Another of Highlander’s core methodologies is intergenerational organizing, demonstrated as elders from the center’s history (like a co-creator of the song “We Shall Overcome“) and even older folks in Fede’s class shared time with our 8-month old son babbling on the floor. Our last visit came just after our inspiring summer on the farm and something about revisiting this place as our final move to Italy draws closer, almost two years later, is powerful. One of our biggest life changes recently is obviously parenthood. Suddenly being responsible for a child, shifting from abstract thoughts about education, heritage and family life to immediate, sleep deprived decisions about teaching skills or family names or parenting styles is humbling. We saw amazing examples of generations of activism held there.

The Green McAdoo Cultural Center commemorates 12 African American students, trained at the Highlander Center, who challenged segregation at the first school in the South to integrate in Clinton, Tennessee in 1956.
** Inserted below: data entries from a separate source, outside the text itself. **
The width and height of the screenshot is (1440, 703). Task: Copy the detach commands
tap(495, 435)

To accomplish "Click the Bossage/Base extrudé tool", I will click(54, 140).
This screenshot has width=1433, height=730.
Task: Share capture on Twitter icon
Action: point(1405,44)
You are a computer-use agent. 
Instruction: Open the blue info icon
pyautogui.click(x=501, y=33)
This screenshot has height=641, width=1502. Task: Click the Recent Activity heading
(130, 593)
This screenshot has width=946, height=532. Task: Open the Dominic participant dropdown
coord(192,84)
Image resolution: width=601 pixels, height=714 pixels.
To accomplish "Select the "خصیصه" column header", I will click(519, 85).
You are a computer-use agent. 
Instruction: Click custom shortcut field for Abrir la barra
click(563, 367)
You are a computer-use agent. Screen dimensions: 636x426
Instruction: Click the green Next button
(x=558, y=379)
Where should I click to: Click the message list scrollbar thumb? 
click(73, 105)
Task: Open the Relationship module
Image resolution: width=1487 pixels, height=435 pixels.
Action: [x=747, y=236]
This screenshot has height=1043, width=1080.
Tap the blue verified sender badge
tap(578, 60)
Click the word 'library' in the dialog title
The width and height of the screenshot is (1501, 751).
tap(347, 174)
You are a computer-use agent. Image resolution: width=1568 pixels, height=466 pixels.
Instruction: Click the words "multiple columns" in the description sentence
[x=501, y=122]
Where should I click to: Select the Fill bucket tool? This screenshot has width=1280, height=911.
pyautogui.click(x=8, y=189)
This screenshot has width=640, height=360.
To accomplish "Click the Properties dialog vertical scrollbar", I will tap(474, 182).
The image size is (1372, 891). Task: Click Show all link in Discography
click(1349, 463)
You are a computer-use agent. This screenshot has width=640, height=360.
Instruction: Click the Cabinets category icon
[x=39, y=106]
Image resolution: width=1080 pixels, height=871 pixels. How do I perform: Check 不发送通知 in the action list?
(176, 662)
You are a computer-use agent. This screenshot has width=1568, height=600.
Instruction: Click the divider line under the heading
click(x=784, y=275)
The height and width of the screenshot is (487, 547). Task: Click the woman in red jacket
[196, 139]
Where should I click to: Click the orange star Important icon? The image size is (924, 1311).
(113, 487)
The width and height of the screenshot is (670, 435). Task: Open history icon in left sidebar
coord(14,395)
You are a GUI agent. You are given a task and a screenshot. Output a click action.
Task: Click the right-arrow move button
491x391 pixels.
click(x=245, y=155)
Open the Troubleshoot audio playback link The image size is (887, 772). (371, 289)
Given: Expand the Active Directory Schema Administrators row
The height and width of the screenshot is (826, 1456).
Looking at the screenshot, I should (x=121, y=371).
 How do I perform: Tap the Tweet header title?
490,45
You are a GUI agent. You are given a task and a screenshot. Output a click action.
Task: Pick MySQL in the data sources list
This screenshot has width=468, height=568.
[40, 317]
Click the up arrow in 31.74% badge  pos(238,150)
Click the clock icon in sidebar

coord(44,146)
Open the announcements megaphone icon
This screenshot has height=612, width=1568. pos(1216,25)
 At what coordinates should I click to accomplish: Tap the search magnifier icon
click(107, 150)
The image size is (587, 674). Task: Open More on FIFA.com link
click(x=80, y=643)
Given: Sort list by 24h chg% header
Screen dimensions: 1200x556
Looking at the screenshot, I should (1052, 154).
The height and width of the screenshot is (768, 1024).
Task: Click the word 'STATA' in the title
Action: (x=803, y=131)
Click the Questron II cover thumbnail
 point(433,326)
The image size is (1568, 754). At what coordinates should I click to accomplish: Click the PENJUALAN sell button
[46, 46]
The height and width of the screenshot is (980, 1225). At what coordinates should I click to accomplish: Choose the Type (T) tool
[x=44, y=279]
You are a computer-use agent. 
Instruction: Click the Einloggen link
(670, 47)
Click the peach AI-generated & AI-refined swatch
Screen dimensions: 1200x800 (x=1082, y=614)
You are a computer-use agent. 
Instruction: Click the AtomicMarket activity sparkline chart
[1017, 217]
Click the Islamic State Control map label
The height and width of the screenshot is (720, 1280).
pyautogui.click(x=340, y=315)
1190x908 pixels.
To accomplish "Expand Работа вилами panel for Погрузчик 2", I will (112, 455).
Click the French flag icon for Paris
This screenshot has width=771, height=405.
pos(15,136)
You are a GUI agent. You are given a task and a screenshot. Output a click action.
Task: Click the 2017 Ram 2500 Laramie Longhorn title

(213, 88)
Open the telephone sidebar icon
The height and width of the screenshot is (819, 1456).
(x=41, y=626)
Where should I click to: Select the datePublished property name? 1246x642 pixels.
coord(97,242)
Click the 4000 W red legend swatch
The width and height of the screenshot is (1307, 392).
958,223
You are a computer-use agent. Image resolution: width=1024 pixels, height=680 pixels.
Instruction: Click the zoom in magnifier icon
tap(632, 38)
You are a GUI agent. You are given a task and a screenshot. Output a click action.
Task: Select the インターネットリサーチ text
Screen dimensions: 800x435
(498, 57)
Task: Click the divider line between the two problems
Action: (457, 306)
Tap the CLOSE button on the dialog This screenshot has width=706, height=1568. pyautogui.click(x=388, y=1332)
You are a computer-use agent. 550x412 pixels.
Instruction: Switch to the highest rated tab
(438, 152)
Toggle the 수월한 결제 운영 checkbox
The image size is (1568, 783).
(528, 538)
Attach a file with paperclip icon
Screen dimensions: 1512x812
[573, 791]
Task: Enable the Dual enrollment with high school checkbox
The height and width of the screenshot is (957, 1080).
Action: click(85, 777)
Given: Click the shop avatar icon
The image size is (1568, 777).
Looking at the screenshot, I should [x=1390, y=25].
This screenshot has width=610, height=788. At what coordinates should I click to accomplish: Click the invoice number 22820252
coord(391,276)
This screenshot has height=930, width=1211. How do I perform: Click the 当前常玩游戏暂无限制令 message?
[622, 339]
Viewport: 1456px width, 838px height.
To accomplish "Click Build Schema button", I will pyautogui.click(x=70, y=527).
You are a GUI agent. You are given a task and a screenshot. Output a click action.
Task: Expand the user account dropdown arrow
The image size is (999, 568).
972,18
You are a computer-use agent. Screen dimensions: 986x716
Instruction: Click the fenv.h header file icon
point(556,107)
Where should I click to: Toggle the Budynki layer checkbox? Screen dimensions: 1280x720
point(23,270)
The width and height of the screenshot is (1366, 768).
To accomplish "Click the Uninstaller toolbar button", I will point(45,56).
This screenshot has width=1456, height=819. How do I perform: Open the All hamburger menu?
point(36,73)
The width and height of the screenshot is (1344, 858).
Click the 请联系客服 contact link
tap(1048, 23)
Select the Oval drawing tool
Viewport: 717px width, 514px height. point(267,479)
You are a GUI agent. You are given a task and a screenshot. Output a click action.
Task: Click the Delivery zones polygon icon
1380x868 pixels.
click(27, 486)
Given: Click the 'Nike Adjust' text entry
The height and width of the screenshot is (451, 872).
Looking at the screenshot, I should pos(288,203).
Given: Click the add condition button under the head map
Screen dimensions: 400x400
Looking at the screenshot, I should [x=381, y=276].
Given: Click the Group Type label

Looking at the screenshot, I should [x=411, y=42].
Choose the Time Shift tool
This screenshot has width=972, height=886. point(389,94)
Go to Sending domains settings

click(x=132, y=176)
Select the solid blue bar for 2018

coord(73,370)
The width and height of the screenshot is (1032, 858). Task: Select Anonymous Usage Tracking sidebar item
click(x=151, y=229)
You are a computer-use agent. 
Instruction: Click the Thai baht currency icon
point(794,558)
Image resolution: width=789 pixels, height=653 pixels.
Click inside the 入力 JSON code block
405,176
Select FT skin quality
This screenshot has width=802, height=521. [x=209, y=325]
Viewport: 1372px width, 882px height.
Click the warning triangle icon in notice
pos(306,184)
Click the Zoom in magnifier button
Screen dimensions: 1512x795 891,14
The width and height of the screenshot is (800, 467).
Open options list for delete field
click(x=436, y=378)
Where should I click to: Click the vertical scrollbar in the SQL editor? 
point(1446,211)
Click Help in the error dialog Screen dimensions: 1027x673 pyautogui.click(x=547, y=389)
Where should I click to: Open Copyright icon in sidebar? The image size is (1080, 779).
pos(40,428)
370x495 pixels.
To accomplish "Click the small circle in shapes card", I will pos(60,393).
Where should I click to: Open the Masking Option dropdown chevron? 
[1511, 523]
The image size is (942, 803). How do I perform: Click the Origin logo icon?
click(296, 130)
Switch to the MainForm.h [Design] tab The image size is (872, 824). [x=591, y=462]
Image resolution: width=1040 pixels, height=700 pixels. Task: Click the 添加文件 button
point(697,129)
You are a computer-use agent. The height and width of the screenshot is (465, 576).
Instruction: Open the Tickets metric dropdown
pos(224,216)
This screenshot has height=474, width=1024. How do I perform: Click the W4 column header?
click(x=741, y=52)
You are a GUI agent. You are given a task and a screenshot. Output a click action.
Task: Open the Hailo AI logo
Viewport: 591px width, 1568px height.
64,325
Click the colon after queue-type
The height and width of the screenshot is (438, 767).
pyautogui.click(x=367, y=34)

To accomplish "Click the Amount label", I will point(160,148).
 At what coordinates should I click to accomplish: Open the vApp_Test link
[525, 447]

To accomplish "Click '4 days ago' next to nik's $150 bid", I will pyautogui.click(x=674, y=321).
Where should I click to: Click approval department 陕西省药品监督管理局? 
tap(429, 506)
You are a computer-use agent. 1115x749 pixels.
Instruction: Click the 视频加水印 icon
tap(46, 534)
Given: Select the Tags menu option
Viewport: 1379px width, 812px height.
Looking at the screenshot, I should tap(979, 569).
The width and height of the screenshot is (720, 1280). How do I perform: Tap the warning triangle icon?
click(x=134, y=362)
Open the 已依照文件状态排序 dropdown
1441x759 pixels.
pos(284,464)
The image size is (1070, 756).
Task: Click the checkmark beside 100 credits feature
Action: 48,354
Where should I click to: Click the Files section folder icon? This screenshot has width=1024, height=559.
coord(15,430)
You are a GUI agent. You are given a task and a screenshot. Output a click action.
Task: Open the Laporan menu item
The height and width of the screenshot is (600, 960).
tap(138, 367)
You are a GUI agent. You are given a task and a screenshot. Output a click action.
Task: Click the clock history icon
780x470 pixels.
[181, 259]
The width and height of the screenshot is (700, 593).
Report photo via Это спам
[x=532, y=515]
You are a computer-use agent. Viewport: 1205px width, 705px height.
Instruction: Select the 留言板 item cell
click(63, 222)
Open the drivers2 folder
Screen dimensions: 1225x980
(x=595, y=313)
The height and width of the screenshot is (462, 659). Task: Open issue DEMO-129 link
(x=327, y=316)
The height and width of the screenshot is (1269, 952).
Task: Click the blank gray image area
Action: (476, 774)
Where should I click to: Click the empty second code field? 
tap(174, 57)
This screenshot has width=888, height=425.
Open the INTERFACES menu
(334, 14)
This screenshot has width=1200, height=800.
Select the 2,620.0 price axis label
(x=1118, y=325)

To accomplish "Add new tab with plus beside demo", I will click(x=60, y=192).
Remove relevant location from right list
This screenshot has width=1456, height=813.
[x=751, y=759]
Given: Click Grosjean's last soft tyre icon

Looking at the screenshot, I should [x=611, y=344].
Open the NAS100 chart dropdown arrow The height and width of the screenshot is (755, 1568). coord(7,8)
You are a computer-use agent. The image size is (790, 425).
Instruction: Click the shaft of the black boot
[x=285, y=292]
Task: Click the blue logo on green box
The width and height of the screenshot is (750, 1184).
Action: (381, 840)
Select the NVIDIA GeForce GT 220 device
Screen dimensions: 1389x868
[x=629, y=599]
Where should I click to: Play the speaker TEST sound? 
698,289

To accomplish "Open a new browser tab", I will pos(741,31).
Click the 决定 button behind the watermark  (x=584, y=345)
We were touched on a visit to the Green McAdoo Cultural Center by the resolve of young people fighting for their right to an equal education. 12 young black students worked with Rosa Parks and other activists at the Highlander Center prior to registering for classes at the all white Clinton High School in the Fall of 1956, just a few years after Brown vs. Board of Education. A white former student of that high school took us around the museum, sharing very personal stories about how the town grew in its own understanding of racial inequality as the integration discussion provoked national attention (and incitement). At Highlander they talk about the methodology of community education, as many times a community needs to grow and change more from knowledge and action within than from experts without.

One of the highlights of this dance were the moves, from breakdance to Bengali, that folks brought to solo moments.
We also heard some great music, visited museums, listened and shared stories and even danced all together. Highlander talks about the importance of cultural organizing to bring vitality and creativity to the movement. While we were on the trip, 2 young black men were shot by an Olympia Police Officer and the class struggled with the realization that not everyone was on the same page about interpreting this event or what could be done to address it. I was struck by a song a storyteller brought about the death of a son in war, and how the world keeps up “business as usual” all around a mother’s grief. A lot of care and discussion went into discussing folks’ stories: when and how to share what, what stories mean for our identities. As the storyteller wrapped up, what followed around the fire as folks shared their own stories was powerful and challenging.
The most exciting part about all this is that we’re still gathering information, nuggets and inspiration for our own project as we do this exploration. We’ve continued to meet with our core of fellow dreamers in Italy and use this experience and others to help feed our discussion of UpUpA, our working project name. Highlander also uses participatory research as a way to build knowledge and recipes for action. How can we know how something will work just by studying it? There’s a mural on the outside of the center with the phrase “Without Action, there is no Knowledge.” This felt like a big action step towards educating ourselves.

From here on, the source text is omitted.